At the Historic Motorcycle Museum in Deneysville I wheeled the 1928 750cc Indian Scout into the sunshine to take photos next to the 2015 model. Despite a chronological chasm of 87 years the Indian lineage was evident not least in the fat tyres and the single tan leather seat. I wasn’t the only one taking photos. On this perfect day for riding the museum was busy and many bikers stopped for photos of a rare nostalgic scene. Bike SA articles are often rounded off by the presence of a dawg and Clive’s Boston Terrier named Barclay, resplendent in his rally jacket, perched contentedly on the seat for photos.

Indian Scout New And Old

1928 Indian Scout 750. The lineage is obvious despite a gap of 87 years.
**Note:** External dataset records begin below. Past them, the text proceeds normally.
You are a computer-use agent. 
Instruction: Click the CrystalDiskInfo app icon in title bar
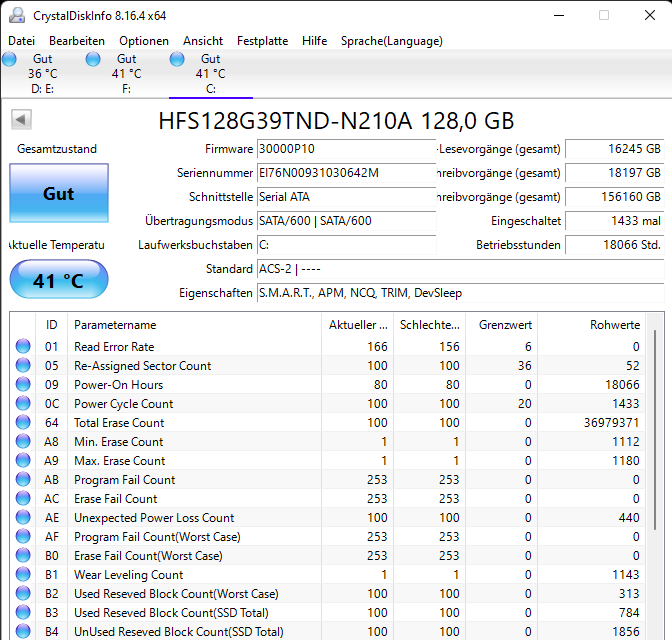coord(16,15)
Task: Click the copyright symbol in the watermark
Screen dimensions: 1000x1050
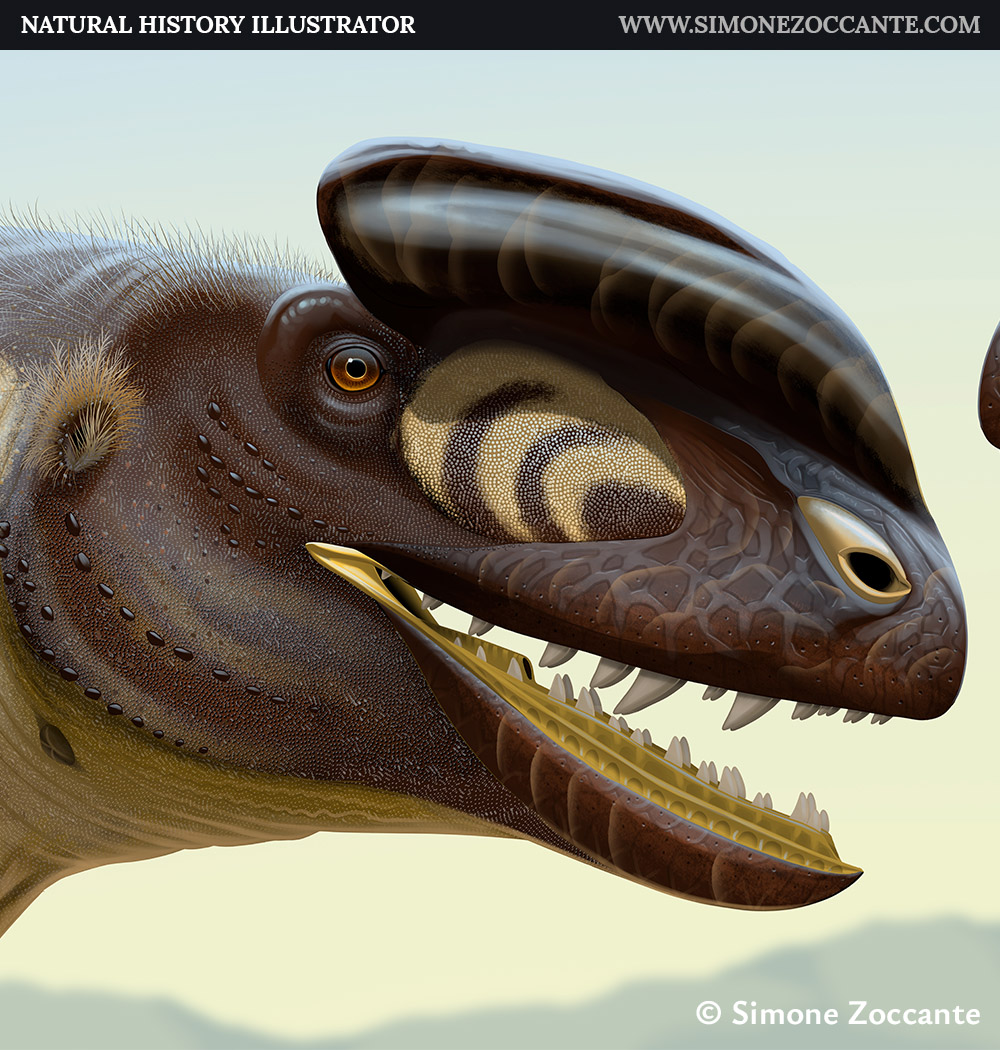Action: coord(708,1013)
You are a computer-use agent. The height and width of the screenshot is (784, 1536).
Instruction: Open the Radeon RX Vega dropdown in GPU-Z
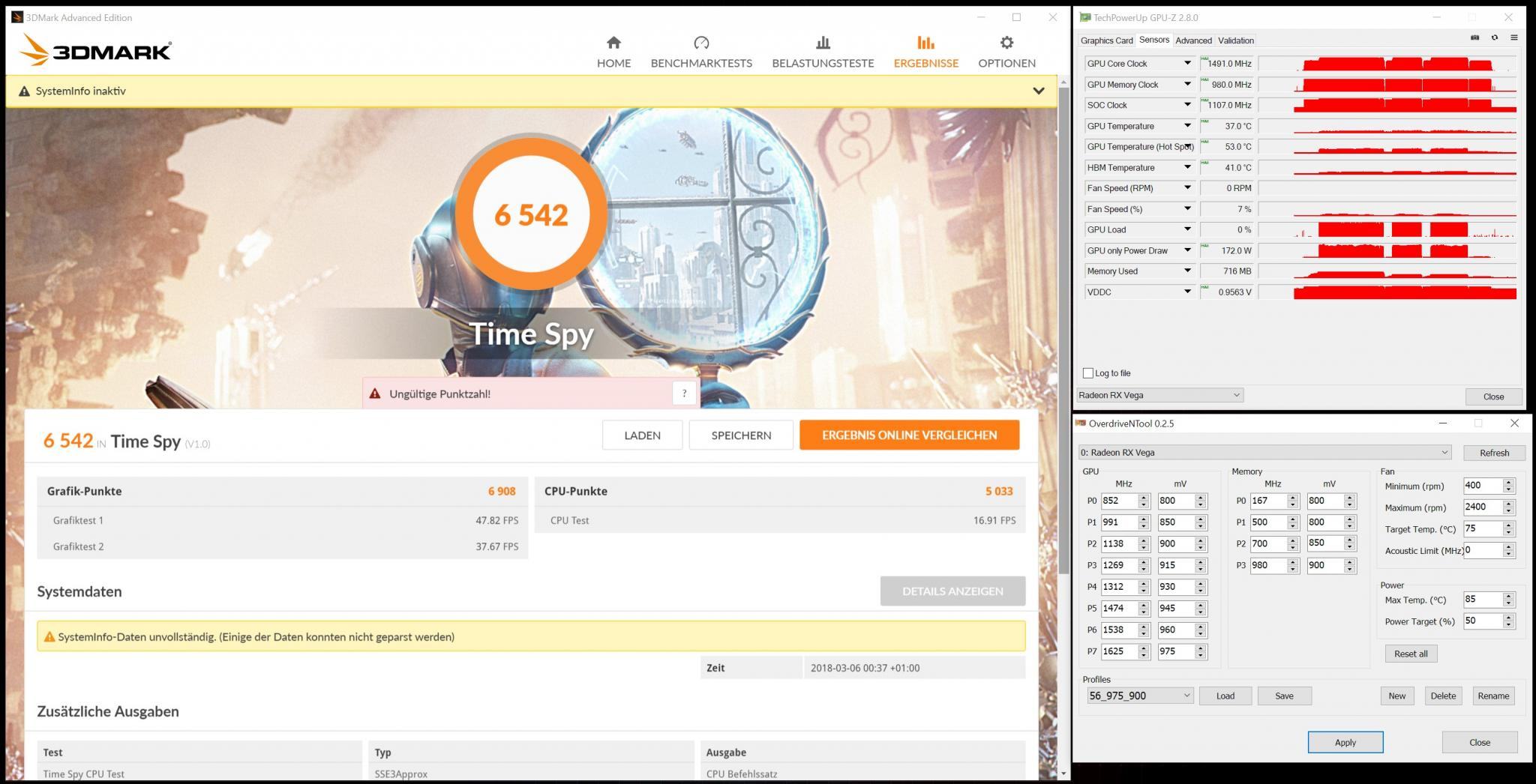(1160, 395)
My ride home up the R59 highway was not without incident. Approaching the Klip River off ramp the fuel warning light came on with 175km on the trip meter. Fair enough. That 175km included high speed freeway and back road riding as well as half a dozen laps at Midvaal. I figured I’d just chortle along at the speed limit and I’d make it home. Wrong! As the trip meter hit 185km the Scout was out of fuel and I was stranded. Of course that was all my stupid fault as  there had been multiple opportunities to refuel on the way home and the Scout’s tank holds only 12.5 litres so it’s unreasonable to expect any significant range on reserve. I called my missus and she brought me two litres. All’s well that ends well.

Final analysis? The Indian Scout punches way above its weight. It’s a long, low, lean machine with undoubted street cred, a brilliant motor and looks that will pull chicks. The chicks just won’t be able to go along for the ride – no pillion seat and no pillion pegs – sorry babe. It’s a prowling predator of a machine and unlike most entry level bikes it will be a keeper because of its looks and its mental top speed. Highly desirable and competitively priced at R159,900 (approx $12,300). Go for a test ride. You’ll be as impressed as I was.